|8-KFeb 23, 9:07 AM ET

Blue Foundry Bancorp 8-K

Research Summary

AI-generated summary

Updated

Blue Foundry Bancorp Announces Merger with Fulton Financial

What Happened
Blue Foundry Bancorp (Blue Foundry) and Fulton Financial Corporation announced on February 23, 2026 that all required regulatory approvals have been received for their previously announced all‑stock merger. Under the agreement, Blue Foundry will merge with and into Fulton (Fulton to survive). Following the merger, Blue Foundry Bank (a New Jersey‑chartered savings bank and Blue Foundry subsidiary) will merge into Fulton Bank, N.A. around the time of systems conversion. The Federal Reserve Board approved the merger application on February 19, 2026 and the Office of the Comptroller of the Currency previously approved the bank merger.
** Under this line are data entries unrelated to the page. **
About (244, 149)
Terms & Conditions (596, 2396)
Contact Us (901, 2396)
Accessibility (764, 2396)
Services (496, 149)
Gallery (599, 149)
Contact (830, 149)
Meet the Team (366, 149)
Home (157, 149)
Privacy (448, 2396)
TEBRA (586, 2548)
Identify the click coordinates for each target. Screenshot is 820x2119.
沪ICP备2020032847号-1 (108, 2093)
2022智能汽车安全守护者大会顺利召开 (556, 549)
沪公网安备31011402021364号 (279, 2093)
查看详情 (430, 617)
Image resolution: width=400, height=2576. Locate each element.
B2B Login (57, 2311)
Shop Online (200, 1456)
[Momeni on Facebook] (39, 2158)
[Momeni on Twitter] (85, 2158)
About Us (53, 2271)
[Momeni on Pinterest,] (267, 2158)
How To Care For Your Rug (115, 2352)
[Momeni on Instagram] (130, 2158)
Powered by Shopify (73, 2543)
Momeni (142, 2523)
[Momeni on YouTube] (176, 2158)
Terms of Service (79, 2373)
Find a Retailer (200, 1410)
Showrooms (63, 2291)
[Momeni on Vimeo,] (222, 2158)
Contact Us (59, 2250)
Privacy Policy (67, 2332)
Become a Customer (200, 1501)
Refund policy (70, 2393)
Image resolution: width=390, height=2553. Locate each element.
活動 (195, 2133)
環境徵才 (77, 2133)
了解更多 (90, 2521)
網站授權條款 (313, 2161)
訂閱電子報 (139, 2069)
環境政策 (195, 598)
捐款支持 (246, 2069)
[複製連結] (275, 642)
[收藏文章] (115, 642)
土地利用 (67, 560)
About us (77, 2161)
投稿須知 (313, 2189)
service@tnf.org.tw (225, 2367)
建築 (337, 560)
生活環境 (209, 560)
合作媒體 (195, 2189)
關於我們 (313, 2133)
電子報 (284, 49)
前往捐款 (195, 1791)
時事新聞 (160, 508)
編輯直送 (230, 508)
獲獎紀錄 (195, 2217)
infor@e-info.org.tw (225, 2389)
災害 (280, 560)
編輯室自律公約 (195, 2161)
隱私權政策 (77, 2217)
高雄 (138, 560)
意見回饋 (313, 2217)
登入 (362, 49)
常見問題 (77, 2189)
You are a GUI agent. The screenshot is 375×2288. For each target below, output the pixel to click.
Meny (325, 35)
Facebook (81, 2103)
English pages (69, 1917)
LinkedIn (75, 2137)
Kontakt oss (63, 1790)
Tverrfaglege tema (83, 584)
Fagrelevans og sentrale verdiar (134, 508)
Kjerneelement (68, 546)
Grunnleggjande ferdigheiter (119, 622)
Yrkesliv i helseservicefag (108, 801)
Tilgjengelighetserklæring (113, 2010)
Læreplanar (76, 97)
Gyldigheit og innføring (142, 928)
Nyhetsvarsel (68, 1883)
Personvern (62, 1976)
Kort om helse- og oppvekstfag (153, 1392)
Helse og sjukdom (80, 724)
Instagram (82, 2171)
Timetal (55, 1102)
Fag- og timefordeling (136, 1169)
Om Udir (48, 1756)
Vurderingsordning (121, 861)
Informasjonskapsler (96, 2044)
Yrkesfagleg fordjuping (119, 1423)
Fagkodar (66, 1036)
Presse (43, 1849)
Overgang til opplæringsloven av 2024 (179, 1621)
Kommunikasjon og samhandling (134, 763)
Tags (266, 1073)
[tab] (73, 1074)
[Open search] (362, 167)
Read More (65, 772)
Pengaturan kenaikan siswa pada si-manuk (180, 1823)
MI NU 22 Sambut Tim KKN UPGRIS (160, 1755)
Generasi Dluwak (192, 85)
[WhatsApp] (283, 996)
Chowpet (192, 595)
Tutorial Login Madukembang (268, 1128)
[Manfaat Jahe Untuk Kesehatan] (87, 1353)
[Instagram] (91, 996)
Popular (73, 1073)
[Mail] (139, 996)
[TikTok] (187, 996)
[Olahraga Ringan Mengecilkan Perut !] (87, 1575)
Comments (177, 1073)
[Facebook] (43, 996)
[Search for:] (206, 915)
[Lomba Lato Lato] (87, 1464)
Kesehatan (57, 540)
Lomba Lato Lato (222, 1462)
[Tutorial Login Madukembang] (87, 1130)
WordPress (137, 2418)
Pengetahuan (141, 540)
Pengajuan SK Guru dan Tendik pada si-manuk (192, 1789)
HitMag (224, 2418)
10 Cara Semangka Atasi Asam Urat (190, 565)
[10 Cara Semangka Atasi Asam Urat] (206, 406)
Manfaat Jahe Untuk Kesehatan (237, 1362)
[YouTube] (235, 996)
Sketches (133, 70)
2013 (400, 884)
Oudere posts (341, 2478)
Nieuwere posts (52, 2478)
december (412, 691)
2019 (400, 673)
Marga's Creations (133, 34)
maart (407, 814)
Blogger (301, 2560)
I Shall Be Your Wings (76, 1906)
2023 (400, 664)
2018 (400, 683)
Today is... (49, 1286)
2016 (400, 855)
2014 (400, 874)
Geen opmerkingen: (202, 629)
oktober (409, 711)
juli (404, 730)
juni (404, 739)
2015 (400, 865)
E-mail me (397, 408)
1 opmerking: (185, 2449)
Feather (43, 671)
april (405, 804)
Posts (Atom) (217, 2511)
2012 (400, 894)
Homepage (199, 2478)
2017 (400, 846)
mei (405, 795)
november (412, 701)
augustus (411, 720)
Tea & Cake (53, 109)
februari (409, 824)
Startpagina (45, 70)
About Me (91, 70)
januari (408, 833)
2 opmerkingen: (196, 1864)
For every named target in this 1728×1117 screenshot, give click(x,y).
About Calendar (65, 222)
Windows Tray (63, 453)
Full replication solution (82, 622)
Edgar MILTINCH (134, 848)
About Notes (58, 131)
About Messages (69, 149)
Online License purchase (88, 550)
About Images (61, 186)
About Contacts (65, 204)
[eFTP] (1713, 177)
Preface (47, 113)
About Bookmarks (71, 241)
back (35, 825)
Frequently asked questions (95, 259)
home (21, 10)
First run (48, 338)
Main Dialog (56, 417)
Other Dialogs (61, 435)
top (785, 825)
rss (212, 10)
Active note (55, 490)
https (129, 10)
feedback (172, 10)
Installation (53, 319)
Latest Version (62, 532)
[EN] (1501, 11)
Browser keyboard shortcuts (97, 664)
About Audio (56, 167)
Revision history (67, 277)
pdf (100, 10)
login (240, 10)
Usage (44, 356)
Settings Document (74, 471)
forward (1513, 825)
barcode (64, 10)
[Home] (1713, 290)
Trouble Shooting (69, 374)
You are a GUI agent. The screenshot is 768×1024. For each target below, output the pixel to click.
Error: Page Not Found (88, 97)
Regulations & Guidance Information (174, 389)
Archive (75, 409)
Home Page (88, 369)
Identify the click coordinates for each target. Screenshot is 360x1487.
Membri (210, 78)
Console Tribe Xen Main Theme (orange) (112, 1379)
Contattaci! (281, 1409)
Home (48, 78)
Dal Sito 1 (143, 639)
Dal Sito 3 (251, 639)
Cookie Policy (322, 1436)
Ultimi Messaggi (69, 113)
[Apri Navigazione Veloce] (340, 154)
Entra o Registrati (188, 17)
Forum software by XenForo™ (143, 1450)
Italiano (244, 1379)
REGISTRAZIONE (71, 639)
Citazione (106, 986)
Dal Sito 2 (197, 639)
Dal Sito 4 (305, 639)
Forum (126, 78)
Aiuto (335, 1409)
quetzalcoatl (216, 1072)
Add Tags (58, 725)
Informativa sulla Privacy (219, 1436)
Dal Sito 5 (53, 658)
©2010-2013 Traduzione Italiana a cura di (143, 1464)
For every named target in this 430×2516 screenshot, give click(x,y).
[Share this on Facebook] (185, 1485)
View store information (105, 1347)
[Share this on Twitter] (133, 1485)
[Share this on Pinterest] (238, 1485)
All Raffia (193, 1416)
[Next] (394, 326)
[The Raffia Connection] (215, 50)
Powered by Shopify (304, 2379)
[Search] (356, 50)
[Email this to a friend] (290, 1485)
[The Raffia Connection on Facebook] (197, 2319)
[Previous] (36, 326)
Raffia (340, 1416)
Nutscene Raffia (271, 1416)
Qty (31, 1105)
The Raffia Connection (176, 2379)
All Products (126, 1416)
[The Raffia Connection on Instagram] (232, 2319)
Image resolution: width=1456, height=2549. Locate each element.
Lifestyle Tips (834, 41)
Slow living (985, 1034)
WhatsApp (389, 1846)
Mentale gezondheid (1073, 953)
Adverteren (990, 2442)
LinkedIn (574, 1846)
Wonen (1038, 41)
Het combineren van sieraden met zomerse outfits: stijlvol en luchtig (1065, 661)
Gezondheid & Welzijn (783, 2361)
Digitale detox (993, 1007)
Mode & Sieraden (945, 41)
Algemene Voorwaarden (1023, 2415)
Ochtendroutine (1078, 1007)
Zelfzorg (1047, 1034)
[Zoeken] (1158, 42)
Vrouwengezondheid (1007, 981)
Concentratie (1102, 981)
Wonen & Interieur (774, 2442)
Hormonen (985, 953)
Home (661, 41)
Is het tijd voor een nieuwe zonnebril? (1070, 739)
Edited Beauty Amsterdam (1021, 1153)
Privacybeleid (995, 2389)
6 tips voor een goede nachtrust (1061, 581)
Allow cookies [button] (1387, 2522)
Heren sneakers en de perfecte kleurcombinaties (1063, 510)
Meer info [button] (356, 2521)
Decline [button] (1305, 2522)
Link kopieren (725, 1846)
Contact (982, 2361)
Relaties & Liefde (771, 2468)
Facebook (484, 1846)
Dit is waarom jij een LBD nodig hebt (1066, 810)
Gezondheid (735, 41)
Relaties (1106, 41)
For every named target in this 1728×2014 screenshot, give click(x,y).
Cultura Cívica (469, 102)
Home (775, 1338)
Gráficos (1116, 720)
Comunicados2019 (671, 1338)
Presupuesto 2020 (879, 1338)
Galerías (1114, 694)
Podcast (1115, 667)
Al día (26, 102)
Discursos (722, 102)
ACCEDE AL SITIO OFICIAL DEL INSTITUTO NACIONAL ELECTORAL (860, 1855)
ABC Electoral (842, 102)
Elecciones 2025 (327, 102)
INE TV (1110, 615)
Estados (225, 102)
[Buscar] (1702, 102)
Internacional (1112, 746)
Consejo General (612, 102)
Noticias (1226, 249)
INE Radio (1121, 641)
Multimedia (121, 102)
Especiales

The parties expect to close the merger on or about April 1, 2026, subject to customary closing conditions.

Key Details

  • Transaction type: all‑stock merger of Blue Foundry into Fulton; subsequent merger of Blue Foundry Bank into Fulton Bank at systems conversion.
  • Regulatory approvals: Board of Governors of the Federal Reserve approved the Merger (Feb 19, 2026); OCC previously approved the Bank Merger.
  • Expected timing: Merger close on or about April 1, 2026; bank merger to occur following the Merger around systems conversion.
  • Risks noted: filing cites potential dilution from Fulton issuing common stock, possible failure to realize expected synergies or cost savings, integration and conversion challenges, and other customary merger risks.

Why It Matters
For investors, the announcement signals a planned consolidation that could change the combined company's scale, branch and deposit footprint, and share count (Fulton will issue stock in the deal). The filing highlights both the potential benefits (strategic and cost synergies) and material risks (integration, systems conversion costs, dilution, and customary closing conditions). The April 2026 timeline and completed regulatory approvals make a closing likely but not guaranteed until remaining closing conditions are satisfied.